With GNU/Linux I can just update and much of the time shit will not break, if it does break it's a really bad break (I'll never forget getting burned by XWindows config changes in ArchLinux) but much of the time, it's painless.
Some people don’t even know what a patch is...
Also: “I don’t have to update my fridge, why would I update my computer?”. Kinda make sense if you don’t know better.
I recently binged all of the infosec Darknet Diaries podcast and yeah, somehow lots of people don't update even the most important of systems.
edit: one of the most eye openening things from that podcast was the ex-nsa (via voice actor) interviewee saying something along the lines of: "it was a linux target, so no AV, haha."
Well, the only reason I could think of were systems that need to be up 100% of the time... Like the ones in the NHS. It's very stretched for money so it wouldn't surprise me to see that they don't have procedures in place to update critical systems. It's so bad interoperability between different parts of the NHS itself is a problem, but they're working on it.
I even still see Windows XP every now and then. It's a big problem.

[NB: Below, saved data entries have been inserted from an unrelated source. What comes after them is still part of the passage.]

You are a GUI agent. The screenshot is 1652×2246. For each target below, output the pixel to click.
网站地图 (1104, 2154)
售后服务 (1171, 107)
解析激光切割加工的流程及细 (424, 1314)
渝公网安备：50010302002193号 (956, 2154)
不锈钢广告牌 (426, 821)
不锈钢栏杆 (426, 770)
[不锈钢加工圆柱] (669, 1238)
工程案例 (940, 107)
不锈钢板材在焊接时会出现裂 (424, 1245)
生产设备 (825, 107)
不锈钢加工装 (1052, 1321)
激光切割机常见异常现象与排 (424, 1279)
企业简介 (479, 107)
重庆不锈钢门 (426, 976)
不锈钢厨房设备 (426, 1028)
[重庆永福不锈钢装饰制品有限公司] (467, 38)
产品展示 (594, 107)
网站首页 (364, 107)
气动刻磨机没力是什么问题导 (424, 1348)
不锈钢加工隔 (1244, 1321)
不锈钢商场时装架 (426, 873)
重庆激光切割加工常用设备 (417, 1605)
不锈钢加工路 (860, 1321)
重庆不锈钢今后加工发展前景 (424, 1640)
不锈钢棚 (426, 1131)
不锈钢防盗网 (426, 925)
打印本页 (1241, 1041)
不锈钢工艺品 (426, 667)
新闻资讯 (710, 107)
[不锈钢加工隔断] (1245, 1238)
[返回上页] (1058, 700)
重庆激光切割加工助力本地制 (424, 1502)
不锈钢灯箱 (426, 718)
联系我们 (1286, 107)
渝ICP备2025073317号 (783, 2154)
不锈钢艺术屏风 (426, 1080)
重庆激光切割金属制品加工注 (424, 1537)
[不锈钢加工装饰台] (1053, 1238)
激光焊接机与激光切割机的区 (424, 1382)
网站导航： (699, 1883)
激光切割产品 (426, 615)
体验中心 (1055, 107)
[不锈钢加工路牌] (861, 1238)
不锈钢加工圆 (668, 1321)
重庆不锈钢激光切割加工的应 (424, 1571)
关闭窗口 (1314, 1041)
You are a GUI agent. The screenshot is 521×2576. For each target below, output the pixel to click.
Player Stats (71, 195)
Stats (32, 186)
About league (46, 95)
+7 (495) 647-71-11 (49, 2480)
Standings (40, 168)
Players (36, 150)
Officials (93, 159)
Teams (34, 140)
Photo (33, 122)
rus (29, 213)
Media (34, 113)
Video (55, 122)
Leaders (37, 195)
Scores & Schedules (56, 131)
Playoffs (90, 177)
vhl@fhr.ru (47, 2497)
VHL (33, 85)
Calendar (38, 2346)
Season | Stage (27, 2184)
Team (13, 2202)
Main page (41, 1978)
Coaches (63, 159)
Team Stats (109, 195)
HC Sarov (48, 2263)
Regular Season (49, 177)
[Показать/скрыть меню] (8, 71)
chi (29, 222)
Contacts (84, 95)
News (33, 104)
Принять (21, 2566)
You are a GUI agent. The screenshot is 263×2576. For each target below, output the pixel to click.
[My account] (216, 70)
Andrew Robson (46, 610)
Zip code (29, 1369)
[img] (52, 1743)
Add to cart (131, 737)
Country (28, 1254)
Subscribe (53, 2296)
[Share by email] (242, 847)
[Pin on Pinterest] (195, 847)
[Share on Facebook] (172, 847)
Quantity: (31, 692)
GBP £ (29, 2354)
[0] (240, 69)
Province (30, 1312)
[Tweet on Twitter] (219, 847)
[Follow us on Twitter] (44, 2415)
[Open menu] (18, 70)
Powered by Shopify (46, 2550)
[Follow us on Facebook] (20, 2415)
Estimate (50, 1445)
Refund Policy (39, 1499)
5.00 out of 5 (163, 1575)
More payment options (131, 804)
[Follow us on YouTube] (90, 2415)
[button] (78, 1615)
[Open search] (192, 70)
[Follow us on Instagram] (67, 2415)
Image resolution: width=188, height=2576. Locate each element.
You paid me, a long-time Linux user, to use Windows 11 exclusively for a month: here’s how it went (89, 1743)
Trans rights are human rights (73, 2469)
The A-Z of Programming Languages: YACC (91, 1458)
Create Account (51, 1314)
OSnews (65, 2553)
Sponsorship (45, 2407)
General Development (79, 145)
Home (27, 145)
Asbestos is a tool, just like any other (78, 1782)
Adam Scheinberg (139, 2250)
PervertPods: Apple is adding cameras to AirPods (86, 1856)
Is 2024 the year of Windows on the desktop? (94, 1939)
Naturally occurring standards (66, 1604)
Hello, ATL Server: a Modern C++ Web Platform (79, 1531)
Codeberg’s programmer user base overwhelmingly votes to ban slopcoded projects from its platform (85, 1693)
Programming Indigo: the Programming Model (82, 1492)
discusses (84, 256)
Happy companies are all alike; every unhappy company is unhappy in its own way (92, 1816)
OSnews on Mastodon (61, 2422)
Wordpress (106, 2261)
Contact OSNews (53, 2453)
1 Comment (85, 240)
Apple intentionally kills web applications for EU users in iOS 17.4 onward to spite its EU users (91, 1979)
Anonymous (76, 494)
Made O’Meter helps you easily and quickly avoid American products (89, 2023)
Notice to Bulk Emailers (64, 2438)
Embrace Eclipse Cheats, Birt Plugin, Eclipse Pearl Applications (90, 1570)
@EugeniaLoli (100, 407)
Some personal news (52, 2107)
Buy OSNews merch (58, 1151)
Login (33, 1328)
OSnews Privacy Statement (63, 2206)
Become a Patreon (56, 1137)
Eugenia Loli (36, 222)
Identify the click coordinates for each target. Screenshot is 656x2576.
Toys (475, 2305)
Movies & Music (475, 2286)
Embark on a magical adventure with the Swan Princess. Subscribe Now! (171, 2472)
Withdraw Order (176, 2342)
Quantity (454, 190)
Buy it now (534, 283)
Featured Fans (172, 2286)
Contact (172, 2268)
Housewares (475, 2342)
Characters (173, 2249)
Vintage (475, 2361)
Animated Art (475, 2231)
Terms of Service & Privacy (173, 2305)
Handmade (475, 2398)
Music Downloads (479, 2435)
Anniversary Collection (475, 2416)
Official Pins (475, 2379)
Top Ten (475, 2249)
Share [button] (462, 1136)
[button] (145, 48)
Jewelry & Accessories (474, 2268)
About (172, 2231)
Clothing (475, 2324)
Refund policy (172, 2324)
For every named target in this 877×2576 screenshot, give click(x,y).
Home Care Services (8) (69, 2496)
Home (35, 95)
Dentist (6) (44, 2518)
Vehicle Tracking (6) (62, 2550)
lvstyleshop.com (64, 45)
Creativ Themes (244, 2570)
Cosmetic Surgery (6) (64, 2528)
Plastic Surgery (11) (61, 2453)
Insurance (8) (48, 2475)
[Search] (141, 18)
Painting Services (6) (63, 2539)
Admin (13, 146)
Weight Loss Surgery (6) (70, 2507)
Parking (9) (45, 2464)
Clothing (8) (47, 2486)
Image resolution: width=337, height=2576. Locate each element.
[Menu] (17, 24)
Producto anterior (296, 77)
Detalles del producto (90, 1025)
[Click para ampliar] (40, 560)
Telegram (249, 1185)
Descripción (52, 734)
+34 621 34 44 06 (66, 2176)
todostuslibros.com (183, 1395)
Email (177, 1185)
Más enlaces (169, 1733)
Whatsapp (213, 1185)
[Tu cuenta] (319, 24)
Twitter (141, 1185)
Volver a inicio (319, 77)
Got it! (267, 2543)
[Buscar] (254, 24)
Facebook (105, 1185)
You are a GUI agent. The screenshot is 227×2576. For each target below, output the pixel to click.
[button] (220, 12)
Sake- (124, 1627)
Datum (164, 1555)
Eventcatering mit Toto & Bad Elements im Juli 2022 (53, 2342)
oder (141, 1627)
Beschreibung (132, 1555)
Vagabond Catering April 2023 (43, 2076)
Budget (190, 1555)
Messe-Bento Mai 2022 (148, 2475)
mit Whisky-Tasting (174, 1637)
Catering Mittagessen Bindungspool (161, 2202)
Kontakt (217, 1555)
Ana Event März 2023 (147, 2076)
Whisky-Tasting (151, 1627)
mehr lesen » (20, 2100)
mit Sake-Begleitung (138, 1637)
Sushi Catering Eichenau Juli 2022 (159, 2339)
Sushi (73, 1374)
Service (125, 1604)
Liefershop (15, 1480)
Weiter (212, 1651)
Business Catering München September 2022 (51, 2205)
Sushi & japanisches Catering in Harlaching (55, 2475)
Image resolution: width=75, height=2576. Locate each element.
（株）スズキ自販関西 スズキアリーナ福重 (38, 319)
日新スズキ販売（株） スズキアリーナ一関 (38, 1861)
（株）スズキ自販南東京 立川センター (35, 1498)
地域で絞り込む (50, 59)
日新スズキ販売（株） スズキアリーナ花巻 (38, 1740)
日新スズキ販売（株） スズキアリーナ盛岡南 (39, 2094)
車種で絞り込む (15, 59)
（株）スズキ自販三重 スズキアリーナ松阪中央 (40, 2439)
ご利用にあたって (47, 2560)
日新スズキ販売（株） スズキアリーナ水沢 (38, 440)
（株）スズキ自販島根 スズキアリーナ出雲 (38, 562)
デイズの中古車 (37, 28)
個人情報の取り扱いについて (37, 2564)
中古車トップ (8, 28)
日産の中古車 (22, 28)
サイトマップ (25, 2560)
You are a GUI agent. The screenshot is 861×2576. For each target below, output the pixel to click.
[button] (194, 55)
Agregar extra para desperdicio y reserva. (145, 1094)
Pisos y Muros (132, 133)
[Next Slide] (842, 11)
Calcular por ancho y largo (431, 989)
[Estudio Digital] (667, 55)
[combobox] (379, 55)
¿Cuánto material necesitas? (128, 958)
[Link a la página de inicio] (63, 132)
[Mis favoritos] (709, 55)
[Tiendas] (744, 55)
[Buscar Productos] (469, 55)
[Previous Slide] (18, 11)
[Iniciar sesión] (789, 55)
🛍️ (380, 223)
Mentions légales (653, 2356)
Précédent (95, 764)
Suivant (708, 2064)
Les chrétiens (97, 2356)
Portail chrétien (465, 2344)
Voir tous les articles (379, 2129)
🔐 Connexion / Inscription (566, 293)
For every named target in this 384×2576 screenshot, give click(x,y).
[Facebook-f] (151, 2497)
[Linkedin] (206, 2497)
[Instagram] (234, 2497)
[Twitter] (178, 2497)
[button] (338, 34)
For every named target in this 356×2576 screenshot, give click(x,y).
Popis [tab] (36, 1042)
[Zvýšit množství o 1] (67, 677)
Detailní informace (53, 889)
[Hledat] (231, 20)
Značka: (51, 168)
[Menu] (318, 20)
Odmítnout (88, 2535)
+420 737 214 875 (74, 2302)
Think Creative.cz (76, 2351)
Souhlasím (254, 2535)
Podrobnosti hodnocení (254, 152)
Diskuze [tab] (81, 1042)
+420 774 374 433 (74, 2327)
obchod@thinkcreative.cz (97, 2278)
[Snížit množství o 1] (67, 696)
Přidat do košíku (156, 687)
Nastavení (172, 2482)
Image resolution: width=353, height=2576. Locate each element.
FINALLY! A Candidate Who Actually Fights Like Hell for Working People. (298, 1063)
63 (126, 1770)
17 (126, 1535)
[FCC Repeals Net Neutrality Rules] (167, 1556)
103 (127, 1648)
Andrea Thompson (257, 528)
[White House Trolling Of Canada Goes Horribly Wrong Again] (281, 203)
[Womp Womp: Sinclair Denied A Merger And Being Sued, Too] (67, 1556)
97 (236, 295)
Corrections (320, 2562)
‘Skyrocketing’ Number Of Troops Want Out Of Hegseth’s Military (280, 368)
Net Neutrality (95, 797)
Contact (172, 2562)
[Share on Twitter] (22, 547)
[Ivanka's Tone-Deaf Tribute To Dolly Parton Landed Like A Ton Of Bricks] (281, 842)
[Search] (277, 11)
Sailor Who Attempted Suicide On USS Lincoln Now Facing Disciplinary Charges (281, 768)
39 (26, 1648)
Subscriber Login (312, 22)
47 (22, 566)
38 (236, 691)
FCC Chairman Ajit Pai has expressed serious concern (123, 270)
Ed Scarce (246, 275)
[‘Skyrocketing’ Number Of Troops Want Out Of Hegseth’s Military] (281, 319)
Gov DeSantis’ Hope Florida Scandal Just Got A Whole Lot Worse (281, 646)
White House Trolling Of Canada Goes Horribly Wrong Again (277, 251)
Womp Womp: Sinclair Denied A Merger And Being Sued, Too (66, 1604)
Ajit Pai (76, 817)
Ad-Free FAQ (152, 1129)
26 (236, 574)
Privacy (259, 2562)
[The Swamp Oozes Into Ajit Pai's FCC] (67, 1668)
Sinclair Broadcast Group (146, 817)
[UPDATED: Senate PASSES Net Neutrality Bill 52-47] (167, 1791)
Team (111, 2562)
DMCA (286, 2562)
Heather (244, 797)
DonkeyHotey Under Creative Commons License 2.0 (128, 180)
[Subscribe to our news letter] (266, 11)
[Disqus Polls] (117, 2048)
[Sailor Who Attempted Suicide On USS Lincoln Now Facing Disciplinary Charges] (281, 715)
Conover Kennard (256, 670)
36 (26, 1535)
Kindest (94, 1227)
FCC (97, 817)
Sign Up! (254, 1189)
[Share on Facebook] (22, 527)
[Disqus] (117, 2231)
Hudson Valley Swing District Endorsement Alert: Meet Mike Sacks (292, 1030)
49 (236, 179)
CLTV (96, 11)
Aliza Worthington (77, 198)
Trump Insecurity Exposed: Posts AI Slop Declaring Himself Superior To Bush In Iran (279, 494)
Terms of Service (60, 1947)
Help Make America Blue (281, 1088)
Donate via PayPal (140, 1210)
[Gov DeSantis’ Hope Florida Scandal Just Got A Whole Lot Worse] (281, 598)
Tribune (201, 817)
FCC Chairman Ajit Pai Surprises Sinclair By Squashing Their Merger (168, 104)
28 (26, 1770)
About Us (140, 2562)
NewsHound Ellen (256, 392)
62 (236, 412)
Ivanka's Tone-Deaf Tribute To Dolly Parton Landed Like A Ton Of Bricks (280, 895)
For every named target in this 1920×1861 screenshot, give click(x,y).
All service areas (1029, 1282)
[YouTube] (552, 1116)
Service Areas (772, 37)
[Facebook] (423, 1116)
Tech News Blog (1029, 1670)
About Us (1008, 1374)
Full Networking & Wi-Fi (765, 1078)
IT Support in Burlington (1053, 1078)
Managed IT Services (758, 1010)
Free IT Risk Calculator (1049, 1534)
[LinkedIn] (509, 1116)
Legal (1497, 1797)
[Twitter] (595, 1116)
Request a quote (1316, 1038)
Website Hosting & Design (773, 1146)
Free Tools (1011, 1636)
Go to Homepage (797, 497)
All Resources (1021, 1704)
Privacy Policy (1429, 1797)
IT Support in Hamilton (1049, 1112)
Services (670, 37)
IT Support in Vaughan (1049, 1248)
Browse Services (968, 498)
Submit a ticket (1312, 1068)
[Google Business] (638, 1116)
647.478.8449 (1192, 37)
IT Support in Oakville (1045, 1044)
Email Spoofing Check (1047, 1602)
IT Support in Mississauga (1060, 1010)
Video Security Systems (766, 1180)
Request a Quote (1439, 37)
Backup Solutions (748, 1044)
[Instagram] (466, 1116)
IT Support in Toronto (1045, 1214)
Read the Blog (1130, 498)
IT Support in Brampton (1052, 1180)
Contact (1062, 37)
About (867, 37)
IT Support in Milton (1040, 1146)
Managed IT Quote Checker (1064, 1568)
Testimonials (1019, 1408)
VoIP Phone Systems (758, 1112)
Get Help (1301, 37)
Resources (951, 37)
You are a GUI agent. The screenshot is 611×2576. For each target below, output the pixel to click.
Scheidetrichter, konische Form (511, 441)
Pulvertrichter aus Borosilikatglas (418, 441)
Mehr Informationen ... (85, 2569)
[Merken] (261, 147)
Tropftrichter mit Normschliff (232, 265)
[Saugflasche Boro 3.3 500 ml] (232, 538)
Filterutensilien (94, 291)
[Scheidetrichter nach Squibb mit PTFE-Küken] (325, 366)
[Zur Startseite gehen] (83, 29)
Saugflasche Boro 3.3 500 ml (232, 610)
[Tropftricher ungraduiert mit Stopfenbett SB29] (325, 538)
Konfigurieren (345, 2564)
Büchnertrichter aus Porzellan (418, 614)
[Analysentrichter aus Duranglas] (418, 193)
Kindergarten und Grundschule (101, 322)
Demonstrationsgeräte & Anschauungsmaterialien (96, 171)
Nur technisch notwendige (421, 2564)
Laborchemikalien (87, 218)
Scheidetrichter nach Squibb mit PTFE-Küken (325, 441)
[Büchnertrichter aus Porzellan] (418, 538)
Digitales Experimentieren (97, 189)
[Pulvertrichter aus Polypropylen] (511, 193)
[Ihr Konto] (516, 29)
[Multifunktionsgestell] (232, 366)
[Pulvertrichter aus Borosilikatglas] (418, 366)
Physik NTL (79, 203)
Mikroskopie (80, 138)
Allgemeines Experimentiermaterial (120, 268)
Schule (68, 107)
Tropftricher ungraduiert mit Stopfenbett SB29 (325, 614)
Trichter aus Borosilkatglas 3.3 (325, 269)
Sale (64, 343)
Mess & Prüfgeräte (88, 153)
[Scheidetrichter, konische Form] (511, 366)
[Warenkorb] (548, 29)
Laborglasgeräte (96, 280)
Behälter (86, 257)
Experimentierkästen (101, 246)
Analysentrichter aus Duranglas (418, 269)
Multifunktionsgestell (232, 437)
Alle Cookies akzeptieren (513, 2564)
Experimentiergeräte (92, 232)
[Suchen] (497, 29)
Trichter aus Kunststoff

I'm not convinced that funding would solve things in this case - while the NHS absolutely is underfunded as a whole, they have also spent significant amounts on IT systems over the years and have relatively little to show for it.
It does finally seem to be improving somewhat, but well designed and well managed systems would have cost them less in the long run without exposing them to security threats that have long since been patched.
What actually is the url of this killswitch? And why would a malware creator build one in if destruction and profit from ransoms is their goal?
The killswitch (
www.iuqerfsodp9ifjaposdfjhgosurijfaewrwergwea.com) was probably built into the virus from the start during development and testing, they "should" have removed it before letting the virus worm out across the net. A version of the virus with the killswitched hex edited out was found in the wild soon after the original virus was discovered. There is some more technical info about the virus hereIt's worth mentioning that the british info security worker who quickly registered the kill switch url which completely halted the virus was harassed and doxxed by journalists and as a direct consequence of that arrested and kept prisoner in the US for months.